### DATA TO USE:
• • • • • • •

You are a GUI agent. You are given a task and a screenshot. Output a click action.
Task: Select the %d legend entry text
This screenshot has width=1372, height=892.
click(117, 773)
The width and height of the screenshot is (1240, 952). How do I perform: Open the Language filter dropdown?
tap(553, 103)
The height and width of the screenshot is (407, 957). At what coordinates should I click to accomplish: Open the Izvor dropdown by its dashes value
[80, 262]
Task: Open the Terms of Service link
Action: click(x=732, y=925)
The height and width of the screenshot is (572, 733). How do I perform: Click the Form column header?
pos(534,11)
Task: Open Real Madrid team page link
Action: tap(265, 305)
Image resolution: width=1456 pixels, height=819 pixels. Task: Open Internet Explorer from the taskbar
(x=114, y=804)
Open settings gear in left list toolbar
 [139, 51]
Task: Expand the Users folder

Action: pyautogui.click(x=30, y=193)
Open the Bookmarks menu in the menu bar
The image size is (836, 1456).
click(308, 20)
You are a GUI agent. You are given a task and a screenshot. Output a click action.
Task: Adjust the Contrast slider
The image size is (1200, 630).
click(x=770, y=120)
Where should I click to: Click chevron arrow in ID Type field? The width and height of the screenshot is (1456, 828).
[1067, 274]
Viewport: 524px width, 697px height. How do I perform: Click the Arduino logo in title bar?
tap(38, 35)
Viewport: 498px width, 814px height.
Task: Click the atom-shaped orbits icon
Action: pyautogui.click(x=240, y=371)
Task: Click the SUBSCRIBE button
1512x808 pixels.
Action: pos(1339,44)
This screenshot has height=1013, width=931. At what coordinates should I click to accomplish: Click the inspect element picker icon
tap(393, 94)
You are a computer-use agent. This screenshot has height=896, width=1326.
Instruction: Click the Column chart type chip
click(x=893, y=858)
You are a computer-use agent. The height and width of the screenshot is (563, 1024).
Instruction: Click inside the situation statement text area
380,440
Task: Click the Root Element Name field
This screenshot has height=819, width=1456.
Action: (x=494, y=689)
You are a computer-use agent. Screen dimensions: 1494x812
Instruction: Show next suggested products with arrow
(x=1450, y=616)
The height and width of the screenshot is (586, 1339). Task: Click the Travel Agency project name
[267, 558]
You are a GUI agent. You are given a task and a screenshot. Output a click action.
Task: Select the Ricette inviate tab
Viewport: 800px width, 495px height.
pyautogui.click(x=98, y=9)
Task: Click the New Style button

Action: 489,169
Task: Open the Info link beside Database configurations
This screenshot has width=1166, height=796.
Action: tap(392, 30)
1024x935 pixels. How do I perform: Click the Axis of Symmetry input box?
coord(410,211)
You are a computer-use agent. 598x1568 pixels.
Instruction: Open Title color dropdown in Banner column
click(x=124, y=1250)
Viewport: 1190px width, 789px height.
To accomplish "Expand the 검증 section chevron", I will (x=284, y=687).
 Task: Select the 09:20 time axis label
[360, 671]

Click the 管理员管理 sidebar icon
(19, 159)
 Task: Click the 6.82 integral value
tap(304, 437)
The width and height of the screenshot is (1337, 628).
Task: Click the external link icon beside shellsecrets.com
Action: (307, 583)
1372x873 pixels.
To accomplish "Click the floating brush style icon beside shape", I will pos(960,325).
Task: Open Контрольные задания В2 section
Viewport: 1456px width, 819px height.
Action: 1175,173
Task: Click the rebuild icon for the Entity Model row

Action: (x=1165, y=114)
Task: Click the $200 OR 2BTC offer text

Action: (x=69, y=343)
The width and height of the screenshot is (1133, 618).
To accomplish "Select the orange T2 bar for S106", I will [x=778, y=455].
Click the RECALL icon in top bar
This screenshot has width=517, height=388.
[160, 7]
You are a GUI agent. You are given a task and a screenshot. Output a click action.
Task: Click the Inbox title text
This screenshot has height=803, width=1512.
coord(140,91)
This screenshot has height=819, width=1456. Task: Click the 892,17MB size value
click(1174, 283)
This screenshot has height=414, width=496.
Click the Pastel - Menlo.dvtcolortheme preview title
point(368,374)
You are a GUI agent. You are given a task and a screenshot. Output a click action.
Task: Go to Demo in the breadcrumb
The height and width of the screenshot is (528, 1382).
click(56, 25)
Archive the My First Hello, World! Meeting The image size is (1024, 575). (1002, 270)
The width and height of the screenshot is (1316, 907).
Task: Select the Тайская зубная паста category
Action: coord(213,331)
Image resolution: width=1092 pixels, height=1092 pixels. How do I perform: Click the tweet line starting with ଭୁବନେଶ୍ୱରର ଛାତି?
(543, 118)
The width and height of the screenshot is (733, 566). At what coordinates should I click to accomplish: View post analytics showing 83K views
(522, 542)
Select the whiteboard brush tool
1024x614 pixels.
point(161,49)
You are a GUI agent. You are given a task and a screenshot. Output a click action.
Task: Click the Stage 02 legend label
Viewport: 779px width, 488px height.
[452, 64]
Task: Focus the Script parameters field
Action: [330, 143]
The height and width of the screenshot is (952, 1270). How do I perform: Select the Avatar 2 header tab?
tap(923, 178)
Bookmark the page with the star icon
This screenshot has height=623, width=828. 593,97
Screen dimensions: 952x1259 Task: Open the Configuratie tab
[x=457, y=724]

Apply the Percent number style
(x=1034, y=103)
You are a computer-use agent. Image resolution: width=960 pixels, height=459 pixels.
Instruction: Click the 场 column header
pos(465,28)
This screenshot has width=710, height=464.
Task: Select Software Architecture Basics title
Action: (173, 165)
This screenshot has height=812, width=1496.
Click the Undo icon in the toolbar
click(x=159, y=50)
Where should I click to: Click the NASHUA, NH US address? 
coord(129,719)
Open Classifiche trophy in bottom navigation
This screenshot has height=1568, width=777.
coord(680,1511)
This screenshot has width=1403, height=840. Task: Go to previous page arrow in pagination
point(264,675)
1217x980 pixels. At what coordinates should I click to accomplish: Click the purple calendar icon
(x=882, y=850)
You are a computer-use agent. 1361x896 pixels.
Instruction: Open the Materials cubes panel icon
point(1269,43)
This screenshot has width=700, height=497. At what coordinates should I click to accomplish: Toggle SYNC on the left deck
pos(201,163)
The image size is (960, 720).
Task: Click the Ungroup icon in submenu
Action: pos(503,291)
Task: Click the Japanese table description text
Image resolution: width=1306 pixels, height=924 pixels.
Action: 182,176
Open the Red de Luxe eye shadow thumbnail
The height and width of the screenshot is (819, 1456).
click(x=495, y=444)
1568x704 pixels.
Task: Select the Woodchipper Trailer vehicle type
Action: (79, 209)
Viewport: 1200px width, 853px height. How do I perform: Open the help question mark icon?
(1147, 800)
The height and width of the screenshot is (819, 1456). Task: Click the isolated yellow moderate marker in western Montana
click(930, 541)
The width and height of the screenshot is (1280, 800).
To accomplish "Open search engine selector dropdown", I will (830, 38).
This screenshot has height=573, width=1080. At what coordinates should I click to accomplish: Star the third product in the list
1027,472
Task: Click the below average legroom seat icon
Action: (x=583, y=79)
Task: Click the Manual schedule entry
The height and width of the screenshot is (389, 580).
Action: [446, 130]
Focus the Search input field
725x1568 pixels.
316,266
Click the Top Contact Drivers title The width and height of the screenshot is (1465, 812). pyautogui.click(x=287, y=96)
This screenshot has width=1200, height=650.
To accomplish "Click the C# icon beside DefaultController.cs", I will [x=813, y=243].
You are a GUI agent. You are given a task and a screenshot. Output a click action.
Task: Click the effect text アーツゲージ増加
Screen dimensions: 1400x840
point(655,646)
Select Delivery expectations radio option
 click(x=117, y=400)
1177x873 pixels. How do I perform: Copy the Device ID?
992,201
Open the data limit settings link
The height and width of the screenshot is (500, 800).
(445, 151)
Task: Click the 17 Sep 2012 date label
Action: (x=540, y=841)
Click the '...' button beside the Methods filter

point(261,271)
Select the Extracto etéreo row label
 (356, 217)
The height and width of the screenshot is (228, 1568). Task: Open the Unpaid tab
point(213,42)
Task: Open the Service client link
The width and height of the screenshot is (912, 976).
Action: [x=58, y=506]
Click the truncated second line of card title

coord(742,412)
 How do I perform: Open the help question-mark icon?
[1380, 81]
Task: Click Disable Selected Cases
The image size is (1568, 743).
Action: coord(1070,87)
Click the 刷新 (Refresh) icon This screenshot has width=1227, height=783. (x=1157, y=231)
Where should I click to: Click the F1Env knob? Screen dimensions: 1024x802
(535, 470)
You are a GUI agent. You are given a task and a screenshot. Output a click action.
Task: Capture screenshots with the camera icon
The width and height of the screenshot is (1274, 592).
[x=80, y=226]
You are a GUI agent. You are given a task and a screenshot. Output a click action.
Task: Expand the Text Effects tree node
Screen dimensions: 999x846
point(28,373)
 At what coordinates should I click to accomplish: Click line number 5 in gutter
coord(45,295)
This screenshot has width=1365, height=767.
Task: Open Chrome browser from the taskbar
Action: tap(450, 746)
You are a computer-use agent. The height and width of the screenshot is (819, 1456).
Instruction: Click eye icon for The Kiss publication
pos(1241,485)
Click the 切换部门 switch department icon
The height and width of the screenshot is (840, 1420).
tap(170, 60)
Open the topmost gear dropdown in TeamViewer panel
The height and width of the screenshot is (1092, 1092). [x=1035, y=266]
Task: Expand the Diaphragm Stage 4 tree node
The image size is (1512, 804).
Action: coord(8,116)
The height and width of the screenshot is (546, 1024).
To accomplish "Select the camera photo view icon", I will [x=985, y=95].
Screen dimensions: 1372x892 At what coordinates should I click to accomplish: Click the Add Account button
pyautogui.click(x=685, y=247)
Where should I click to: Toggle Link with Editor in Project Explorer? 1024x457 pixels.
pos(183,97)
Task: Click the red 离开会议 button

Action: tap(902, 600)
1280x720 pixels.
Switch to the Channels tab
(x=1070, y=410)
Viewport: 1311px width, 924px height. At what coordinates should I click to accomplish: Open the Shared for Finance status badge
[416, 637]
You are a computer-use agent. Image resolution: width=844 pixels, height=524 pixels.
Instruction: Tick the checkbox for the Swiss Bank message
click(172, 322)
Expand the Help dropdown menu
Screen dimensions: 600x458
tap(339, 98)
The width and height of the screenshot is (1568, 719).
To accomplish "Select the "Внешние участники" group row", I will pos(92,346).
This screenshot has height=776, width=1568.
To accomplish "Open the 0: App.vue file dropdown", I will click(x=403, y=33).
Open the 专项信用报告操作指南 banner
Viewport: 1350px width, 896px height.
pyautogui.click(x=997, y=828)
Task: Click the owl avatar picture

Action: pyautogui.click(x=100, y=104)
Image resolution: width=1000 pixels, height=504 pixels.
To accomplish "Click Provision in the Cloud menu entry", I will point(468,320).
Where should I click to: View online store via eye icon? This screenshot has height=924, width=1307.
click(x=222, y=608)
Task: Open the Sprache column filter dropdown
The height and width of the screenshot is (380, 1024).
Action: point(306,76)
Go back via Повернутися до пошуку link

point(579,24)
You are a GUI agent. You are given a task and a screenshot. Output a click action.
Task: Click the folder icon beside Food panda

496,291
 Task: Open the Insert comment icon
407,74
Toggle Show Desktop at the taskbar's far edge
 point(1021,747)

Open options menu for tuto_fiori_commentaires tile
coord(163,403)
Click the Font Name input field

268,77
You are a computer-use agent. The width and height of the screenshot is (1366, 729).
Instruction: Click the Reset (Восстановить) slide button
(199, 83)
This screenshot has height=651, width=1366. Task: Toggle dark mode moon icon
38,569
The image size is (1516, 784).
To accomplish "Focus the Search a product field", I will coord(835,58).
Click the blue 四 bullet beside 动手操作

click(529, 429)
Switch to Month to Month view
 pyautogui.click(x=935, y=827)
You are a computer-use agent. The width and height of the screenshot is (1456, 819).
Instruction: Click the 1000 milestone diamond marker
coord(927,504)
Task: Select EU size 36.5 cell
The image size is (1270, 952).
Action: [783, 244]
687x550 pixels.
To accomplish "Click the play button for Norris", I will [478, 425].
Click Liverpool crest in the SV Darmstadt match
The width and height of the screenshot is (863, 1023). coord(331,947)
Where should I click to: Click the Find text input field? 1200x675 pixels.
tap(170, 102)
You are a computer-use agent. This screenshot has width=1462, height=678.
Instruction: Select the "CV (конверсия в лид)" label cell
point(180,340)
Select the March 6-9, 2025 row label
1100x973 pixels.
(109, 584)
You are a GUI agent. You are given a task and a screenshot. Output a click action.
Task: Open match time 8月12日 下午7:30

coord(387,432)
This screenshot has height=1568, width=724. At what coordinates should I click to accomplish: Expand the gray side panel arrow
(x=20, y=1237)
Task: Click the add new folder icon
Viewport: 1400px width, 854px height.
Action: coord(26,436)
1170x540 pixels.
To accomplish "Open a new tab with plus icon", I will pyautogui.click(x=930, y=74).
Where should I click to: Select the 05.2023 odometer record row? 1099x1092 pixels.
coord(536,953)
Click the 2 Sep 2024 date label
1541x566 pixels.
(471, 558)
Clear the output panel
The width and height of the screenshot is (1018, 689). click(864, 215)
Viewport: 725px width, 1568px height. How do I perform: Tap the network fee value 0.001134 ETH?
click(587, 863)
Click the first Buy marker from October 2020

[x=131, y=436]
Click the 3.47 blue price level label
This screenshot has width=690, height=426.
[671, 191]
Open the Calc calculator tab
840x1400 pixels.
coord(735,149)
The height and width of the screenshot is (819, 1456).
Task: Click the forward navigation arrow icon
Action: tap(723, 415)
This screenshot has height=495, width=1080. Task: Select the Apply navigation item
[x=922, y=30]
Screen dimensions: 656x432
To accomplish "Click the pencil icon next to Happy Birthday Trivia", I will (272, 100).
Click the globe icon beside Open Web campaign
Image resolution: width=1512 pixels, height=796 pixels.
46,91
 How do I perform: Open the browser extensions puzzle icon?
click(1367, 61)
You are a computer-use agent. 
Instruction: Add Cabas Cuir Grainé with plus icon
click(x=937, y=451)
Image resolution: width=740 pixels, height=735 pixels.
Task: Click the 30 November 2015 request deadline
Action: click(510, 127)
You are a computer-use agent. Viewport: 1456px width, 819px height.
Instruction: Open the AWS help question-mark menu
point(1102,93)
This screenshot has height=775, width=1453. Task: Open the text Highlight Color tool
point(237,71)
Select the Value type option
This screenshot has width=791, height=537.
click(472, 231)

• • • • • • •

### TASK STATEMENT:
Convert the part of the material that opens with the line containing "Viewport: 1200px width, 853px" and closes with the line containing "will (830, 38)." into a two-column CSV with the headers instruction and answer. Each row should hold an instruction and its answer, with every field in double quotes and any line breaks replaced by spaces.

### REPLY TO THE TASK:
instruction,answer
"Viewport: 1200px width, 853px height. How do I perform: Open the help question mark icon?","(1147, 800)"
"The height and width of the screenshot is (819, 1456). Task: Click the isolated yellow moderate marker in western Montana","click(930, 541)"
"The width and height of the screenshot is (1280, 800). To accomplish ""Open search engine selector dropdown"",","I will (830, 38)."